• _Data for analysis_:
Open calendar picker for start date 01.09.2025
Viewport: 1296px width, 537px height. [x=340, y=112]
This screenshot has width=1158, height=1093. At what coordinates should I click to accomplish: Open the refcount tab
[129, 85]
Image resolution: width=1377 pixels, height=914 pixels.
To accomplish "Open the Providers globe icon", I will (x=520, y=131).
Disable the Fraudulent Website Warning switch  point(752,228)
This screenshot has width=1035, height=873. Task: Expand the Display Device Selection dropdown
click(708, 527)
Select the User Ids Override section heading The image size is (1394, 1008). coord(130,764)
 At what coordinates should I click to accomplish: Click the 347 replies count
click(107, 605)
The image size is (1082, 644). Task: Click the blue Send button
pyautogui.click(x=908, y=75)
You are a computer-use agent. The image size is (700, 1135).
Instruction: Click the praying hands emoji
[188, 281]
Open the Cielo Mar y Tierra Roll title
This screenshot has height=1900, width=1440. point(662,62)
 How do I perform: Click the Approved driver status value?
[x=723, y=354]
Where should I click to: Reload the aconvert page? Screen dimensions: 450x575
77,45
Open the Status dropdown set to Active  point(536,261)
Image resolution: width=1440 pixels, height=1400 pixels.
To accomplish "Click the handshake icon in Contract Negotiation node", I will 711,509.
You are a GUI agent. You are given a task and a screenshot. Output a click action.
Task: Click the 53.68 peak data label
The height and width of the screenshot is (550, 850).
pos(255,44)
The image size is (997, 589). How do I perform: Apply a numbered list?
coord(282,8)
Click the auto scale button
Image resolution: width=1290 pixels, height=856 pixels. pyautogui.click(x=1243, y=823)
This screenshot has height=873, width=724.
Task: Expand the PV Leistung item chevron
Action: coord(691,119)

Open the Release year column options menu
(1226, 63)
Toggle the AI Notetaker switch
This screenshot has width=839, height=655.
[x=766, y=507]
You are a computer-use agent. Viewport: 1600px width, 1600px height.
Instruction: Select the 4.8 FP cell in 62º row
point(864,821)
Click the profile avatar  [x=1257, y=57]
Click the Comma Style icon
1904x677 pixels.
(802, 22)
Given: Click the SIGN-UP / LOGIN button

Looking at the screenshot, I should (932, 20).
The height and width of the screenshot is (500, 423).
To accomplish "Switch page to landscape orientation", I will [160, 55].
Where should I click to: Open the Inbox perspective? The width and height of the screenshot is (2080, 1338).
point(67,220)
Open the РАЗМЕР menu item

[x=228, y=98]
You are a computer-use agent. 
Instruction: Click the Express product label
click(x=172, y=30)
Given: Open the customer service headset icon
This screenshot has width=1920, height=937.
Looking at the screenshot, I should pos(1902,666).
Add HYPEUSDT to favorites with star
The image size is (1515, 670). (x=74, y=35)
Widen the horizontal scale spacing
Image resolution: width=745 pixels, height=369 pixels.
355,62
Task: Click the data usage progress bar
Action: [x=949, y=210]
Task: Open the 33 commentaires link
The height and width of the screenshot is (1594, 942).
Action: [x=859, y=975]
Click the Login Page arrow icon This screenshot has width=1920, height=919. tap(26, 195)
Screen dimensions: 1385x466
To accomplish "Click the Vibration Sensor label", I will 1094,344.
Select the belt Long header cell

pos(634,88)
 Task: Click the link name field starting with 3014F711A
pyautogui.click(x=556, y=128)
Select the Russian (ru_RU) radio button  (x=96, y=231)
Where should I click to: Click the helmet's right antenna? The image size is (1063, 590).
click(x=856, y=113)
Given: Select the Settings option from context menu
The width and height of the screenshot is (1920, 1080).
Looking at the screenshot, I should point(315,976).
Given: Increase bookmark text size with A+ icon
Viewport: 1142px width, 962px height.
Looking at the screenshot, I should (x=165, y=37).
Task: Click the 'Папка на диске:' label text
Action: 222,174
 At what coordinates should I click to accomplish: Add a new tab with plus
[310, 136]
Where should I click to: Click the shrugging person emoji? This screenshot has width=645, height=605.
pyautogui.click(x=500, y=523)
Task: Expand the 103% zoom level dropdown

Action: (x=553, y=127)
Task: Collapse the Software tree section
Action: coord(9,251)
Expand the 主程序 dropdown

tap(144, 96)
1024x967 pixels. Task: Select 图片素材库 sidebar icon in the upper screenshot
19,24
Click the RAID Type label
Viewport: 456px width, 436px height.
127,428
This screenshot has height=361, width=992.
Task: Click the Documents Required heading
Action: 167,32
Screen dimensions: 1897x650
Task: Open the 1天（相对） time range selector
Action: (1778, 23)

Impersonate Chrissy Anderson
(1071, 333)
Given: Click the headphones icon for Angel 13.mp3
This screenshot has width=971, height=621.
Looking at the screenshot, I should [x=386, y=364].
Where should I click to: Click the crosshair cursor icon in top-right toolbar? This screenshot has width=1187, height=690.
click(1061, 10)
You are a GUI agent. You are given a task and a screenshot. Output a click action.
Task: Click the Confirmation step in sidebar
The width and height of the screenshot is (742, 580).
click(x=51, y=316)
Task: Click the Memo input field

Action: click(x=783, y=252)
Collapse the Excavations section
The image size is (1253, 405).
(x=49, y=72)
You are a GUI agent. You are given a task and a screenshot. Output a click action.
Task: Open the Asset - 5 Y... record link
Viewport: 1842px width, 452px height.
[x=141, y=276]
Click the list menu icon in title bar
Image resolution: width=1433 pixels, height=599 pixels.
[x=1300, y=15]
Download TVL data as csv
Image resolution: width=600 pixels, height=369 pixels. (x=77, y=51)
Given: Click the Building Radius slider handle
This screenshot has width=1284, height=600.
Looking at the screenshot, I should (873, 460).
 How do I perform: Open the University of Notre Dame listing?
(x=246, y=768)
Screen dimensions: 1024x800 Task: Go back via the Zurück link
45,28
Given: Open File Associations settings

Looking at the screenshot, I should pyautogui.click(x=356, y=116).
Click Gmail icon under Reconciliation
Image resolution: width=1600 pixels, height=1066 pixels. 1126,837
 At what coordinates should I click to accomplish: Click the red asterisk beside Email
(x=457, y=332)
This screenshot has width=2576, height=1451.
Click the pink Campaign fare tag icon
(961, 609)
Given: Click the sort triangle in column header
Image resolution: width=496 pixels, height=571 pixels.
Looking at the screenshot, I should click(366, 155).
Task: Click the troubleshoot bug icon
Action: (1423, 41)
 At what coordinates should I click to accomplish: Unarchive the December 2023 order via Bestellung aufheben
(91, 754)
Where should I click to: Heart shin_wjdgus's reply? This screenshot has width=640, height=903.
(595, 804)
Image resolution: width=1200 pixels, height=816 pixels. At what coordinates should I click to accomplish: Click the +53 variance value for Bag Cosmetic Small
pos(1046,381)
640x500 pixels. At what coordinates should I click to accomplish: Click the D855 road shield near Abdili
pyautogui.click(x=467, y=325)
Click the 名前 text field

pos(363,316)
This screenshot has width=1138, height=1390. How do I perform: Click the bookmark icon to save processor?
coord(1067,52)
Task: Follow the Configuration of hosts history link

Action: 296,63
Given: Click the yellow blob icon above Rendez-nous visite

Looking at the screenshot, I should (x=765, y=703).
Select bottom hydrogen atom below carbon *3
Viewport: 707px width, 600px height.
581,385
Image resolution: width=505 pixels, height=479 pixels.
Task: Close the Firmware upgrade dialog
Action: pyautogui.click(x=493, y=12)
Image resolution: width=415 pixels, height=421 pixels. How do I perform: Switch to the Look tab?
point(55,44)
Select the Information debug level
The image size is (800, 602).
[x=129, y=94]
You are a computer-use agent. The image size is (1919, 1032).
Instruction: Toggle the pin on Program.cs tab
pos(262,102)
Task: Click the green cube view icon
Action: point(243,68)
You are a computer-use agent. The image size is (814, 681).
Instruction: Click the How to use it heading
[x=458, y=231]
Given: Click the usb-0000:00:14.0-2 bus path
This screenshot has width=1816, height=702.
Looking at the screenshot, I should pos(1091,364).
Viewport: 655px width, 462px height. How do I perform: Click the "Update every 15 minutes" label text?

• _Prompt_: Proceeding from the line containing "Given: Click the SIGN-UP / LOGIN button" through the line containing "Given: Open the customer service headset icon", transcribe the lines above exactly, both end lines included.

• _Problem solution_:
Given: Click the SIGN-UP / LOGIN button

Looking at the screenshot, I should (932, 20).
The height and width of the screenshot is (500, 423).
To accomplish "Switch page to landscape orientation", I will [160, 55].
Where should I click to: Open the Inbox perspective? The width and height of the screenshot is (2080, 1338).
point(67,220)
Open the РАЗМЕР menu item

[x=228, y=98]
You are a computer-use agent. 
Instruction: Click the Express product label
click(x=172, y=30)
Given: Open the customer service headset icon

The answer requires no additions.